TEXTE:
..............................

Le 13 septembre 1993, après six mois de tractations secrètes, Israël et l’Organisation de libération de la Palestine (OLP) signaient les accords d’Oslo. Vingt-cinq ans après la célèbre poignée de main entre Yasser Arafat et Yitzhak Rabin, l’interminable processus de paix est en état de décomposition. Ce jeudi, nul ne songe en Israël comme dans les Territoires palestiniens à célébrer l’événement. La paix est plus que jamais une chimère et l’idée de deux États coexistant côte à côte, l’un israélien, et l’autre palestinien, perd du crédit même parmi ses fidèles partisans.

..............................

CONSIGNE: Relevez dans le texte sur les accords d'Oslo toutes les indications de date ou de durée. Les lignes qui suivent n'ont aucun rôle ici.

LISTE DES LIGNES:
..............................

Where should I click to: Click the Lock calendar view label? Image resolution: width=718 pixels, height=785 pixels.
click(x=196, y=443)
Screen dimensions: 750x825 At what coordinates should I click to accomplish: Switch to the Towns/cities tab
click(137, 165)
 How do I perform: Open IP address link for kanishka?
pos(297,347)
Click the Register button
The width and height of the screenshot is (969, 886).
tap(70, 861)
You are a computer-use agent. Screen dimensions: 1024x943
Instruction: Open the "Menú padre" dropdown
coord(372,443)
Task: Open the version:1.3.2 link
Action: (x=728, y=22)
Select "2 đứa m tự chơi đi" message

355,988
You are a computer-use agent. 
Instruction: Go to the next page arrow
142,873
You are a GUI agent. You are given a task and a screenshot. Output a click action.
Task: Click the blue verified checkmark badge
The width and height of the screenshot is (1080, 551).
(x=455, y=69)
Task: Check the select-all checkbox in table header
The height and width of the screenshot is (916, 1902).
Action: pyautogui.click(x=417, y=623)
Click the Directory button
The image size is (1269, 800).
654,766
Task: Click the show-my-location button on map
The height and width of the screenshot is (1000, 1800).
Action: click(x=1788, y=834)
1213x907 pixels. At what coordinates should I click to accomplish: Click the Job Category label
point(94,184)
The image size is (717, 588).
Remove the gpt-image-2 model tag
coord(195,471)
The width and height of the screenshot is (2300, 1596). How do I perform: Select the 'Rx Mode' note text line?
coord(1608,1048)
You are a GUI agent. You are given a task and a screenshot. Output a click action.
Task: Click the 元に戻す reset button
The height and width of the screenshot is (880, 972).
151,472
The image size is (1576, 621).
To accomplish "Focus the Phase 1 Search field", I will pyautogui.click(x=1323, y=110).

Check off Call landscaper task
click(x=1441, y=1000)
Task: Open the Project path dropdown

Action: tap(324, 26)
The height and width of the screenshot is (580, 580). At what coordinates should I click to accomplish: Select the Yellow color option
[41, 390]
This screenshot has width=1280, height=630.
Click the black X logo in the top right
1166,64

..............................

CORRIGÉ: Le 13 septembre 1993 ; six mois ; vingt-cinq ans ; ce jeudi.